ECLI:NL:CRVB:2013:2749
Centrale Raad van Beroep
- Hoger beroep
- Rechtspraak.nl
Bijstandsverlening in de vorm van een geldlening en de verplichting tot het vestigen van een krediethypotheek
In deze zaak gaat het om de bijstandsverlening aan appellante op basis van de Wet werk en bijstand (WWB). Appellante heeft op 2 juni 2010 bijstand aangevraagd, welke op 31 augustus 2010 is toegekend met een ingangsdatum van 14 juni 2010. Het college van burgemeester en wethouders van Helmond heeft aan de bijstandsverlening de verplichting verbonden dat appellante een krediethypotheek vestigt. Appellante heeft hiertegen bezwaar gemaakt en is in hoger beroep gegaan na de uitspraak van de rechtbank ‘s-Hertogenbosch, die haar beroep ongegrond verklaarde.
De Centrale Raad van Beroep heeft de feiten en omstandigheden van de zaak in overweging genomen. De Raad oordeelt dat het college bevoegd was om de bijstandsverlening in de vorm van een geldlening te verbinden aan de verplichting tot het vestigen van een krediethypotheek. De Raad stelt vast dat het vermogen van appellante niet in de weg stond voor de toekenning van de bijstand, maar dat de voorwaarden van de WWB correct zijn toegepast door het college. De Raad concludeert dat de rechtbank op goede gronden heeft geoordeeld en bevestigt de aangevallen uitspraak.
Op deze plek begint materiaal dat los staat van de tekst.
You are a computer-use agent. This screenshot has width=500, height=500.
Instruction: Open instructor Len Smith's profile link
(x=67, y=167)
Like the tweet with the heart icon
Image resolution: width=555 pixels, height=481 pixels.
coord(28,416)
De uitspraak benadrukt de toepassing van artikel 50 van de WWB, waarin wordt gesteld dat bijstand in de vorm van een geldlening kan worden verleend indien het vermogen gebonden in de woning hoger is dan het vrij te laten vermogen. De Raad wijst erop dat de verplichting tot het vestigen van een krediethypotheek rechtmatig was en dat appellante geen zelfstandige beroepsgronden heeft aangevoerd tegen deze verplichting. De beslissing van de Centrale Raad van Beroep is openbaar uitgesproken op 10 december 2013.